Theatre News

ACE Axes Funds to 206 Orgs in Strategic Overhaul

Arts Council England (ACE) has today (30 March 2011) announced how it is “strategically” doling out its four years’ worth of government money, which was reduced by 29.6% as part of the Coalition Government’s widespread public spending cuts, announced in November (See Also Our Live Tweeting story throughout the day).

Just under 15% of ACE’s reduction is being passed on to arts organisations, effective from April 2012. This is on top of the 6.9% cut imposed across the board to all funded organisations last year.

Record applications

In response to the slashing of its budget from £449 million to £314 million a year by 2014, ACE unveiled its new ten-year arts strategy in November. Moving away from the previous system which saw 849 Regularly Funded Organisations (RFOs) receive annual grants, all companies were required to reapply via the first-ever open application process in ACE’s 65-year history.

During the application window up to 24 January, ACE received 1,333 submissions bidding for £1.4 billion (against an available budget of only £950 million for the period), of which only just over half were successful, leaving ACE with a portfolio reduced in total by 20% to 695 organisations. The new National Portfolio Organisations (NPO replacing the term RFO) comprise 585 previously funded bodies and 110 new ones.

High-profile losses

A total of 206 organisations – more than double the number previously anticipated by ACE – lost funding completely, including London’s Riverside Studios (which currently receives £476,000 per annum) and renowned touring company Shared Experience (£367,000).

There was pain elsewhere too. Whereas most of ACE’s largest scale recipients – including the National Theatre, Royal Shakespeare Company and Southbank Centre – must only shoulder 6.6% cuts in cash terms (15% in real terms after taking into account inflation), and a large swathe of second tier organisations – including the Donmar Warehouse, Hampstead Theatre and Headlong – sustain 2.3% cash cuts (11% in real terms), much deeper cuts were sustained by their peers.

The Almeida Theatre receives a 33% cash slash (40% in real terms), down from £979,000 currently to £879,000 in 2012/13, eventually dwindling to £704,000 by the end of the settlement in 2014/15. Max Stafford-Clark’s esteemed touring company Out of Joint, meanwhile, gets a 21% cash reduction to £434,000.

While there is no official appeals process, ACE has structured the spending re-allocation so that all previous RFOs retain funding for 2011/12, so have a year’s grace to find alternative finance by the beginning of the next financial year in April 2012.

§ **EXERCISE INSTRUCTIONS**:
a – Answer these questions using the Arts Council funding article:
(i) How many submissions did ACE receive during the application window up to 24 January?
(ii) Which two organisations are named as losing their funding completely?
(iii) What cash cut do second-tier organisations such as the Donmar Warehouse sustain?
b – Write the next part of the Arts Council funding article, carrying on after its final paragraph.

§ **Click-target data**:
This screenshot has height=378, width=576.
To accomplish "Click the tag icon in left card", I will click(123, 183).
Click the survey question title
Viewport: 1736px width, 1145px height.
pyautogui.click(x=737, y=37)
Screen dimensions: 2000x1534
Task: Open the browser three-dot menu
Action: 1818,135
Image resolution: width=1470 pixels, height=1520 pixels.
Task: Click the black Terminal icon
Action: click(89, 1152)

§ **SET OF ANSWERS**:
a –
(i) 1,333
(ii) Riverside Studios and Shared Experience
(iii) 2.3%

b –
A resilient future

Speaking today, ACE chair Liz Forgan said: “This is about a resilient future for the arts in England. We have taken the brave path of strategic choices not salami slices which has meant some painful decisions, and it is with great regret that we have had to cease funding some good organisations.”

ACE chief executive Alan Davey added: “There have been some really hard choices as we had so many good applications – more than we were able to fund. In advance of the Spending Review, we said ‘cut us, don’t kill us’. Well, with the help of Lottery income, for which we are grateful, we’re alive and kicking. But we do regret that we have been unable to fund perfectly good organisations, and I know this will be taken hard by those affected.

“After a thorough process, we believe we have achieved a balance of continuity and change, and of local and national. And we’ve enabled artists and arts organisations to continue to create the great art from which so much springs. This is a collection of decisions that will mean the arts will not retreat from the important part they play in our national life.”

Big winners

There was good news for many. Amongst the theatre companies receiving regular funding for the first time ever were: Edward Hall’s all-male Shakespeare ensemble Propeller (£265,000 per annum) and, another bard-centred group, the Tobacco Factory in Bristol (£60,000), as well as Clod Ensemble, dreamthinkspeak, Slung Low, Wildworks, Gecko and Nofit State circus troupe.

Two fast-rising annual arts festivals, HighTide (£200,000) in Suffolk and the Manchester International Festival (£500,000) also join ACE’s book. And, also for the first time, ACE will be regularly funding the development of musical theatre – which has traditionally been dismissed as commercial and thus not eligible for subsidy – with both Mercury Musical Development (£124,000) and the Whatsonstage.com-sponsored showcase Perfect Pitch (£106,000) named as NPOs.

The biggest uplift by far – an astonishing 619% in cash terms – goes to Stratford Circus, the contemporary performing arts venue managed by Newham Sixth Form College in east London, taking them £41,000 to £300,000 a year. Also being recognised for their work in east London, beyond the Square Mile of the City, the Barbican Centre gets a 129% cash increase to £570,000, and the Arcola Theatre, in its new home, has a 100% cash increase to £300,000.

There was also a major uplift of 165% for award-winning site-specific specialists Punchdrunk, taking them from £83,000 to £225,000 next year, and big increases too for Told by an Idiot (39.4% up to £167,000) and Oxford Playhouse (32.2% up to £372,000).

With a balanced geographical spread being a key goal, Davey said today that ACE consciously sought to protect the country’s “backbone of 34 regional producing theatres”, many of which are also being hit hard for local authority spending cuts. All of their applications were successful and attracted a 1.3% cash increase.

Two exceptions were Derby and Exeter – whose primary producing houses (Derby Playhouse, now called Derby Live, and Exeter Northcott) have had a rocky few years and did not submit applications. Davey said money has been set aside for those cities in future.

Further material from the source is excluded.